By Allan Woods
Thu., Sept. 29, 2016
MONTREAL—Iranian-Canadian university professor Homa Hoodfar has returned to Montreal, bringing an end to her detention in a Tehran prison that sparked international condemnation.
“It’s is wonderful to be home and united with family and friends again. I’ve had a bitter seven months and the detention has really left me weak and tired,” Hoodfar, 65, told reporters at the Montreal airport Thursday morning.
The Concordia University anthropology and sociology professor had been detained since June 6 in Tehran’s Evin Prison, where political prisoners are normally held. She traveled to Iran in February to see family and do academic research but was arrested in March, just as she was set to return to Montreal. She was released on bail and then rearrested in early June.
It is not known what Hoodfar was suspected of having done, but her family has said they believe it was related to her research into feminism in Iran.
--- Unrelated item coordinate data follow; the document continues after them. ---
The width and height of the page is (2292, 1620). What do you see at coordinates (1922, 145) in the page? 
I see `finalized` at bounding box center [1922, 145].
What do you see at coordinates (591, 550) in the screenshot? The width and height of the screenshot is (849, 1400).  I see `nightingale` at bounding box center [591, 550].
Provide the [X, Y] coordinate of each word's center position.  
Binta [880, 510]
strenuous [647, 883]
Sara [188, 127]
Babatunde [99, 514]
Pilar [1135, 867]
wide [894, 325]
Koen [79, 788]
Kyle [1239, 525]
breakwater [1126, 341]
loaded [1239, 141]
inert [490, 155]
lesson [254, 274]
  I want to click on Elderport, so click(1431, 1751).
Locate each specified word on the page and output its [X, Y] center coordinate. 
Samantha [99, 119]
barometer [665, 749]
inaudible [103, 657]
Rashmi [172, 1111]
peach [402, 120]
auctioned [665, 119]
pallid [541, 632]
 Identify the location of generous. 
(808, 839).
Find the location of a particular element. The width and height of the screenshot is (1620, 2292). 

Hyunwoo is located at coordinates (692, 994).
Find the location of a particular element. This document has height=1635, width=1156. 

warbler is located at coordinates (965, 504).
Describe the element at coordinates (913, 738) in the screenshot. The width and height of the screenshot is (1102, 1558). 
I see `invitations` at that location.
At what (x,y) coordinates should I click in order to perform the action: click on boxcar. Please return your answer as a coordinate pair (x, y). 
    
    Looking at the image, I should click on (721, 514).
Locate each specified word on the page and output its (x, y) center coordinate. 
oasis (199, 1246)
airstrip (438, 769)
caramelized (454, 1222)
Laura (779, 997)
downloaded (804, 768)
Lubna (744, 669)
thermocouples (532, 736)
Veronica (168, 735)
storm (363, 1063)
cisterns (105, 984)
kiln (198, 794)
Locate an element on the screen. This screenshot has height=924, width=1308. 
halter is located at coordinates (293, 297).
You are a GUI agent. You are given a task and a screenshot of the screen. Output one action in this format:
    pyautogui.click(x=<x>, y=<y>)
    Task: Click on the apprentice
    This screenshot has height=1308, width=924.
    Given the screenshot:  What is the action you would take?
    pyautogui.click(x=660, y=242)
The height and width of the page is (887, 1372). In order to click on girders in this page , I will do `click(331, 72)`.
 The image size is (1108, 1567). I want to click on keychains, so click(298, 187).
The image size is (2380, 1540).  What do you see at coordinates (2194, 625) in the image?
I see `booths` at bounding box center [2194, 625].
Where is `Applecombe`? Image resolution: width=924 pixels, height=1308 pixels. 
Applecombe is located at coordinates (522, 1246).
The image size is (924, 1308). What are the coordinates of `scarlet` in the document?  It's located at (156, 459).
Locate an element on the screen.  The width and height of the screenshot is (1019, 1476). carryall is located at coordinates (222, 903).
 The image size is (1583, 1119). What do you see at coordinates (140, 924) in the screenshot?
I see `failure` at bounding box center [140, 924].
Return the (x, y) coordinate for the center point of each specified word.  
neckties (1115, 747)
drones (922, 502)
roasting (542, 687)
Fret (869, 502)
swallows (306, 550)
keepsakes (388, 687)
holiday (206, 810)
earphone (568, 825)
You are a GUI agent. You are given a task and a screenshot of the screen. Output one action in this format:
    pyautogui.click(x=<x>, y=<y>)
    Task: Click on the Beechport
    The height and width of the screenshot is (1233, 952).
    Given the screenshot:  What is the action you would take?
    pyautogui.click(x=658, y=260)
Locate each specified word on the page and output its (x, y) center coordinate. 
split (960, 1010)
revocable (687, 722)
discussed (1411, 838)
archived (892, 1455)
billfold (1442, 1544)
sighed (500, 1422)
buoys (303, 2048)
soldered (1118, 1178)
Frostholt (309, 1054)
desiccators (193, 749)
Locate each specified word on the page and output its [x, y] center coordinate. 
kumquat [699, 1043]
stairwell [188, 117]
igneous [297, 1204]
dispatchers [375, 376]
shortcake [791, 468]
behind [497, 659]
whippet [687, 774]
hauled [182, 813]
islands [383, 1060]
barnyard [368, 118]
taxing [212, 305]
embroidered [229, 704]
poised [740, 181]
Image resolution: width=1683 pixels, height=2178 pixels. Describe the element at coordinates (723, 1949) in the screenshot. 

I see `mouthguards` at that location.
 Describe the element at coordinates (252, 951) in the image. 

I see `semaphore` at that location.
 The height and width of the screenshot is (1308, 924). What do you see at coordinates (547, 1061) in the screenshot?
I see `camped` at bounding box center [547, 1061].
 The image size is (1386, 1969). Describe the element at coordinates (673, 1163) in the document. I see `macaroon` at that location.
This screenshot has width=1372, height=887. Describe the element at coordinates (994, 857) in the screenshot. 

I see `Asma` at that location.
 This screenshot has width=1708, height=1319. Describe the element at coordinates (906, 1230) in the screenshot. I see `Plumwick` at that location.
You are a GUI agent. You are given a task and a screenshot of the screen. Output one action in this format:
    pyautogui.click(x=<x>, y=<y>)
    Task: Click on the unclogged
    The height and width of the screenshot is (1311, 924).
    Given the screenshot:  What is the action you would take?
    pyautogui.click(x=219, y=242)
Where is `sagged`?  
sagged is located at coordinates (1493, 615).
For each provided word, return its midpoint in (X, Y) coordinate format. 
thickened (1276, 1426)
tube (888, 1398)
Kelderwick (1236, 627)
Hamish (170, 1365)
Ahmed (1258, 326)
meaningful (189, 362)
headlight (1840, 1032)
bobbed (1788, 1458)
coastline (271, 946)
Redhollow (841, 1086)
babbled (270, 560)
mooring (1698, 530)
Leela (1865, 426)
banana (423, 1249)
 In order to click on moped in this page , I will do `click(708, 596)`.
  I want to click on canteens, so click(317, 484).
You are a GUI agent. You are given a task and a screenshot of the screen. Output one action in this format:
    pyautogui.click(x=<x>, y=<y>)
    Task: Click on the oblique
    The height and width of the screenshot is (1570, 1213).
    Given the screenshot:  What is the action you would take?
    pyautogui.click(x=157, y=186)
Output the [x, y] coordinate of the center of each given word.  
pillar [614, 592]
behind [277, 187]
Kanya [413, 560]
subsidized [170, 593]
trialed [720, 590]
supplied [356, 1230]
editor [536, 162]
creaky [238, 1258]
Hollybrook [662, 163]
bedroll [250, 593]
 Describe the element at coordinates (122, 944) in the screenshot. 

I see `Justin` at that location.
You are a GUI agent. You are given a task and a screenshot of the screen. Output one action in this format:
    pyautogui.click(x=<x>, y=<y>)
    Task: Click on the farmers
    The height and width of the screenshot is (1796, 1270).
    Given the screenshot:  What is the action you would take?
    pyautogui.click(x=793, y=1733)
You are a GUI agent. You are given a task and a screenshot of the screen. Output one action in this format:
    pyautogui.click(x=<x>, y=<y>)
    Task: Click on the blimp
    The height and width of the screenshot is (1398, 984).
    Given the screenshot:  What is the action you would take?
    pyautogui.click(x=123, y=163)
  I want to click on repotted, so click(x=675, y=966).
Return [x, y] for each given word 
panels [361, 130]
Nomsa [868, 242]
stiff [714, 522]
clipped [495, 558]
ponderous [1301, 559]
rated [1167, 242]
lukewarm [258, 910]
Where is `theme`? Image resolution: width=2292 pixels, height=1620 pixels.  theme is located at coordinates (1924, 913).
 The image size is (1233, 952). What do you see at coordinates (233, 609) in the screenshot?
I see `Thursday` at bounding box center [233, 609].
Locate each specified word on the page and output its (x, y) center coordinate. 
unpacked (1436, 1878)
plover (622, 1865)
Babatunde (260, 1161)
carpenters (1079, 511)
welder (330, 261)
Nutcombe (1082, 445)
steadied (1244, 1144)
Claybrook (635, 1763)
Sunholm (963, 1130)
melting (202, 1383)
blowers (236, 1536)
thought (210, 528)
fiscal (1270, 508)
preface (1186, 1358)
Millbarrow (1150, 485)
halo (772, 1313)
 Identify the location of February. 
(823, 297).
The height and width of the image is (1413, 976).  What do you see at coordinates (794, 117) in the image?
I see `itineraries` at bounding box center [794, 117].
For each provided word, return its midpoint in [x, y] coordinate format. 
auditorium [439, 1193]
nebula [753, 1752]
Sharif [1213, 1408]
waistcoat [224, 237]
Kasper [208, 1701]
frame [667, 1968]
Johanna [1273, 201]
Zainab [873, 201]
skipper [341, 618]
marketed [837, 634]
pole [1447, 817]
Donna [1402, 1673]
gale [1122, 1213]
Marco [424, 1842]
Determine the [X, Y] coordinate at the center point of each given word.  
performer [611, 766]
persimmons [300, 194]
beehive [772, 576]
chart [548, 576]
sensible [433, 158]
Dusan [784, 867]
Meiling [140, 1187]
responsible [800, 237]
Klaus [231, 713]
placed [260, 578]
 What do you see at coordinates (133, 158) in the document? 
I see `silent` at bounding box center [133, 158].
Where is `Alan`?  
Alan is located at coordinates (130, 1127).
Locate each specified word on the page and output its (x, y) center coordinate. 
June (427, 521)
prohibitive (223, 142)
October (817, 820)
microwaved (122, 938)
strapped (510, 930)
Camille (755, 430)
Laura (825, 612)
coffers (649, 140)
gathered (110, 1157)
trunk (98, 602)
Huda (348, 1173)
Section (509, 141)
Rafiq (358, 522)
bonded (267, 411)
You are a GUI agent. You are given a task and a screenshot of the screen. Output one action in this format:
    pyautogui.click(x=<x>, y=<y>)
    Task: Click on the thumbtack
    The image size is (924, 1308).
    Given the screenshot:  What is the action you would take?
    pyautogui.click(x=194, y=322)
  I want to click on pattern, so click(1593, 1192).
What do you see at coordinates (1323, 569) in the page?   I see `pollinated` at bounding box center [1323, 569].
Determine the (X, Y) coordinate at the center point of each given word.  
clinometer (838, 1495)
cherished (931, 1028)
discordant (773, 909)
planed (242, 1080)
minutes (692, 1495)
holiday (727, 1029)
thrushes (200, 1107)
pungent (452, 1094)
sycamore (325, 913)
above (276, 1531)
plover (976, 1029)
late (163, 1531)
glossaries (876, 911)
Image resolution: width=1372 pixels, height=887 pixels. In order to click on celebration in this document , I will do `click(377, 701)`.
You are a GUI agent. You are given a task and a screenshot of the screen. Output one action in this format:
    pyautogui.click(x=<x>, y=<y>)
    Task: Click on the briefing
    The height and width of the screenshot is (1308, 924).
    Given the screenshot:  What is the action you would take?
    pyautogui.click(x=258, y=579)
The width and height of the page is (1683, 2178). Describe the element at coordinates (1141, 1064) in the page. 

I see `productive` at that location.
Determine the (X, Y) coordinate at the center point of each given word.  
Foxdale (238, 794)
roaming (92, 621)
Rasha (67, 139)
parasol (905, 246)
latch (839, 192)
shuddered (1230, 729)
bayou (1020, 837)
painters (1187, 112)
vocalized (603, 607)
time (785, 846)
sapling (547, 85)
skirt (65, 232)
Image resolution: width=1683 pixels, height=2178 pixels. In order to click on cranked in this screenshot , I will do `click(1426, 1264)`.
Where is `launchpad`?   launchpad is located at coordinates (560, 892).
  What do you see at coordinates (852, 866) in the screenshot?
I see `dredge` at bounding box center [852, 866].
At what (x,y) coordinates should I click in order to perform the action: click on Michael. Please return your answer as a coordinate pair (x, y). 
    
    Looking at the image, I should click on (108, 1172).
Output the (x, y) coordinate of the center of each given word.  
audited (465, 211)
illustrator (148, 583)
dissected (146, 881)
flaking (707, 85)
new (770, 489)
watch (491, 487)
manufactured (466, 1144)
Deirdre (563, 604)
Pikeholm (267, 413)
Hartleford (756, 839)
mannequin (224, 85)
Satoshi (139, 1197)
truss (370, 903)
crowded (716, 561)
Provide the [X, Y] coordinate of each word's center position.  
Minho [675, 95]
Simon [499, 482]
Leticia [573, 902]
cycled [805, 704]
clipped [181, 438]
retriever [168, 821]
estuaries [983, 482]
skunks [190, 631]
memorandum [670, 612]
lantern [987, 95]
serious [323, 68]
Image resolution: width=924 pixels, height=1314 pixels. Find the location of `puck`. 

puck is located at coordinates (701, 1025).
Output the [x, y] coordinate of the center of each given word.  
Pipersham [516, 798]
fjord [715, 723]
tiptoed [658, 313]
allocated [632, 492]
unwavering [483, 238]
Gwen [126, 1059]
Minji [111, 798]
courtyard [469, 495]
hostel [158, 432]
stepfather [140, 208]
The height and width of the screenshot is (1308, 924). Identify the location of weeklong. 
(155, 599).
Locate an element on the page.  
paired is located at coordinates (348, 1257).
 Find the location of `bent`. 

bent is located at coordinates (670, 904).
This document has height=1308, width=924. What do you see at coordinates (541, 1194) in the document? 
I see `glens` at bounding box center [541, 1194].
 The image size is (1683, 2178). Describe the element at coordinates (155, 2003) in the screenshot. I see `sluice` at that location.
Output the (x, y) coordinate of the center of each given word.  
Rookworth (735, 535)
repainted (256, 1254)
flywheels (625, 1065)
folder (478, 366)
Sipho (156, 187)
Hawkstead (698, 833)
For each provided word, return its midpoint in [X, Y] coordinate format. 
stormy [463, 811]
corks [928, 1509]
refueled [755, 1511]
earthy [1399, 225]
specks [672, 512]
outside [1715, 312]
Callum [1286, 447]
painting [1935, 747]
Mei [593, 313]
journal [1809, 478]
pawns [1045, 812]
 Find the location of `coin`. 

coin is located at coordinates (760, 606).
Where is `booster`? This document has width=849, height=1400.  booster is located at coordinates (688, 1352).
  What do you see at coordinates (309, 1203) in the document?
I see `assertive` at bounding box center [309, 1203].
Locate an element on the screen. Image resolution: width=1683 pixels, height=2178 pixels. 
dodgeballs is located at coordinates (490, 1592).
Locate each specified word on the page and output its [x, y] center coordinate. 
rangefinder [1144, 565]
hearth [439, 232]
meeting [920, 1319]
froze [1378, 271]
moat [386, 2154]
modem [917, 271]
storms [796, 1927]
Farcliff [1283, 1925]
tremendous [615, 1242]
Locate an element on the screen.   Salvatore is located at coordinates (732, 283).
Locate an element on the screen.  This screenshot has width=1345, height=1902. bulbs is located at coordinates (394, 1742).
While she avoided answering any questions about the details or conditions of her captivity, Hoodfar said the hardest thing was being cut off from the world and from friends and family. She also suffered health problems related to a neurological disease that causes muscle weakness.
While she believed that people on the outside would be working for her release from custody, she did not know of the international campaigns by academics, human rights groups and governments to secure her release.
Even when she was told in the last few days to prepare for her release, she doubted it, she said.
“In Iran, nothing is complete until it is complete.”
“I didn’t feel I would be released until I was in the jet,”
She thanked the government of Oman in particular, saying that the country was “instrumental in my release.” She also thanked Iranian officials who “facilitated” her release, adding that the process was “more difficult than you can imagine.”
Draped elegantly in a peach-coloured pashmina, pearls and dark red lipstick, Hoodfar betrayed no hint of the psychological stress or physical ailments she has been coping with. She said she was sad to have missed the summer in Montreal — her favourite season — and was eager to soak in her home town before fall turns to winter.
“I miss the fact that this summer I didn’t have my geraniums.”
“It is wonderful to feel that you are in a place where you feel secure,” she said, adding that she has no plans to return to her native country.
“I think for a while I’m going to stay in Montreal.”